Went back and checked, and discovered green aphids, white aphids, odd little purple- and blue-striped bugs, caterpillars, gnats and spiders. (The dancing bugs are the soft blue-white spots on the photo at left)

whatisitbugsThat cauliflower had more insects than an ant farm, eagerly setting out to explore my kitchen. {sound effects at this point included very large shrieks}

I killed the bugs by immersing the offending veggie in a fast-running coldwater bath for about 15 minutes. I probably destroyed entire villages without a whit of conscience. Then I took the rest of my photos.

The bath didn’t faze the surviving bugs a bit–turns out those whorling nodes make excellent bug shelters. When the cauliflower had rested and dried a bit, they popped back out and resumed explorations. More bath, more bugs.
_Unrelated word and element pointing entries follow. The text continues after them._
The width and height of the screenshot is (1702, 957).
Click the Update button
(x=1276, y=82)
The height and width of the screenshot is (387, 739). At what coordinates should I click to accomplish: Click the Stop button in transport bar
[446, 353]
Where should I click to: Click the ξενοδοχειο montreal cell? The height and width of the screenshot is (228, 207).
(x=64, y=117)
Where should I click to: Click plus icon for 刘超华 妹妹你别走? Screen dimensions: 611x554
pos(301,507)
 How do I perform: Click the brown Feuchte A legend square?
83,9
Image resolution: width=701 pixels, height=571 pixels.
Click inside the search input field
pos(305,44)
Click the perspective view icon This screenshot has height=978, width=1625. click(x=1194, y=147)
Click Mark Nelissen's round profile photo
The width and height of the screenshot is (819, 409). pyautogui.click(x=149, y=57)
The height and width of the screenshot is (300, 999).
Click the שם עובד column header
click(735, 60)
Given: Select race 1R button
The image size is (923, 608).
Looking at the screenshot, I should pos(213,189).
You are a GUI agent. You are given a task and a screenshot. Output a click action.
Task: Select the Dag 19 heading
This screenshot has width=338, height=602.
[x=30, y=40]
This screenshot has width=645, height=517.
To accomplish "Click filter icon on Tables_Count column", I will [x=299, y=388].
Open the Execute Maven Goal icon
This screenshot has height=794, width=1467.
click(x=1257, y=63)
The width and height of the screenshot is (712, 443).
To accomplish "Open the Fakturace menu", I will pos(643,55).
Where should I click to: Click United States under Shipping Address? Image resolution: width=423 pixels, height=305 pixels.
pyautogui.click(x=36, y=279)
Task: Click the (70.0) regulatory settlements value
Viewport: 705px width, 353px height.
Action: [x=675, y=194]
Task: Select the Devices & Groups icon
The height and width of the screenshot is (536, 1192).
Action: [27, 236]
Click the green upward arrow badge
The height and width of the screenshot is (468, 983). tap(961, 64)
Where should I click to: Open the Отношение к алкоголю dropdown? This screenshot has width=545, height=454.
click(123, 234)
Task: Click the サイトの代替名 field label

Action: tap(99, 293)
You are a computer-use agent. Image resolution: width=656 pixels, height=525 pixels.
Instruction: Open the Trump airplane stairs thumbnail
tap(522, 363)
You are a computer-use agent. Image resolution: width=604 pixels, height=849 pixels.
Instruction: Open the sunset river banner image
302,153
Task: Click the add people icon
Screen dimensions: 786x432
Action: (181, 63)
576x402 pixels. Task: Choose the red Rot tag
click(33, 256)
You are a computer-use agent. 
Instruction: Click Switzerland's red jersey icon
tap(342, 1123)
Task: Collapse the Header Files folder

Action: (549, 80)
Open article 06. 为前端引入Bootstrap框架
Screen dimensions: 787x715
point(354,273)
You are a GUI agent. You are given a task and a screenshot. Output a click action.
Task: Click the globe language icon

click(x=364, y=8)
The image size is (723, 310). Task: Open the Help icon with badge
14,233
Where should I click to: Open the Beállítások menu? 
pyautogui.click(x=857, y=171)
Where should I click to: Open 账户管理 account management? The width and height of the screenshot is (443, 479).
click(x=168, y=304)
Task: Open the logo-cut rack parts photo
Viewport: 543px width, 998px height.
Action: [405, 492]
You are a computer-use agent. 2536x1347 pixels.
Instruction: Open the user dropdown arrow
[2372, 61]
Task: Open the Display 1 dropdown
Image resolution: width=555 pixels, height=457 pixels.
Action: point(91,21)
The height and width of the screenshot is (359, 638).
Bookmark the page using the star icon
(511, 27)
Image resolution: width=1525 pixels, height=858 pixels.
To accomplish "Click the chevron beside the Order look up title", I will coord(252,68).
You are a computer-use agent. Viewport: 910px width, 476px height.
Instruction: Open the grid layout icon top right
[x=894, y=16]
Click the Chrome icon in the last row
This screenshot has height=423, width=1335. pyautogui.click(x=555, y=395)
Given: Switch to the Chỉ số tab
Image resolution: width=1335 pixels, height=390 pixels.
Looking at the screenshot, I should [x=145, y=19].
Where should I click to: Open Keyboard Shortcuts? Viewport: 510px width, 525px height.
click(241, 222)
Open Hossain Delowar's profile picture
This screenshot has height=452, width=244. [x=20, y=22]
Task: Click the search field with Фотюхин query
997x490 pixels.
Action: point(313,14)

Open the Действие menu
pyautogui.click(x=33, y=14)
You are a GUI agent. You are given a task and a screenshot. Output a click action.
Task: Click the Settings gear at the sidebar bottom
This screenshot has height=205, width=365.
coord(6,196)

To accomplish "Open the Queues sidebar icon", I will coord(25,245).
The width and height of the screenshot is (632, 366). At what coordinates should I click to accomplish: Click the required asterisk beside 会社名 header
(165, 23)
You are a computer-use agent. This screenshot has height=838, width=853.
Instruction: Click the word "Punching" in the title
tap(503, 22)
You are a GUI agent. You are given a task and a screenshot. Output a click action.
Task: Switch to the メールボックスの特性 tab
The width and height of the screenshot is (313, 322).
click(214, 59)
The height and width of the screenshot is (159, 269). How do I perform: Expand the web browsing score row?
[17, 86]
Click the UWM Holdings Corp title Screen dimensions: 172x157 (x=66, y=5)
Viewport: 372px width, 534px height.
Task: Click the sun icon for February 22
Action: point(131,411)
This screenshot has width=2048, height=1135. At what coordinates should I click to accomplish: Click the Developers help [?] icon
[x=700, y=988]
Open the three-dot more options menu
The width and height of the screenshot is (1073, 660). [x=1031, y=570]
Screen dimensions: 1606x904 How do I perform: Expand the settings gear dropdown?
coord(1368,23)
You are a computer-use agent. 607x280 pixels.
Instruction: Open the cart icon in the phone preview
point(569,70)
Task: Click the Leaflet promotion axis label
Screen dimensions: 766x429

When the three-inch caterpillar wended his way across my viewfinder, I pretty much lost my appetite for cauliflower.

So the cauliflower wound up in the yard debris bin outside. And I’m still itching and scrubbing down the kitchen.

You know, sometimes a few pesticides aren’t the end of the world..


P.S. Looked it up on the web and read that it’s very delicious, far more than regular broccoli or cauliflower. Also that the spirally, fractal florets are great hiding places for bugs and that it needs to be soaked in salt water for at least 15 minutes to get rid of them. Hmmmm. Must be the salt that does it; soaking in fresh water only encourages ’em…



  1. Clara March 2, 2016 at 5:32 pm - Reply

    Hello! Here Clara, from Roma.
    The one what is commonly called “broccolo romanesco” (even in Roma lately) is not the original one.
    The original was round, not pointed.(Is cause it it was called “roman”…because was common only in Roma region…the other is common everywhere in Italy) (I say “was” cause is very difficult to find at present as other kind of vegetabls and fruits which disappeared)

    I have a couple of pictures for you to post if you say to me how to send them 🙂

    • cynthia March 2, 2016 at 7:05 pm - Reply

      Fascinating, Clara. I need to get a form that lets people upload pictures and things…let me work on that!

  2. Ellen Abbott November 12, 2009 at 5:10 pm - Reply

    It is a beautiful piece of food. Comes with it’s own biosphere.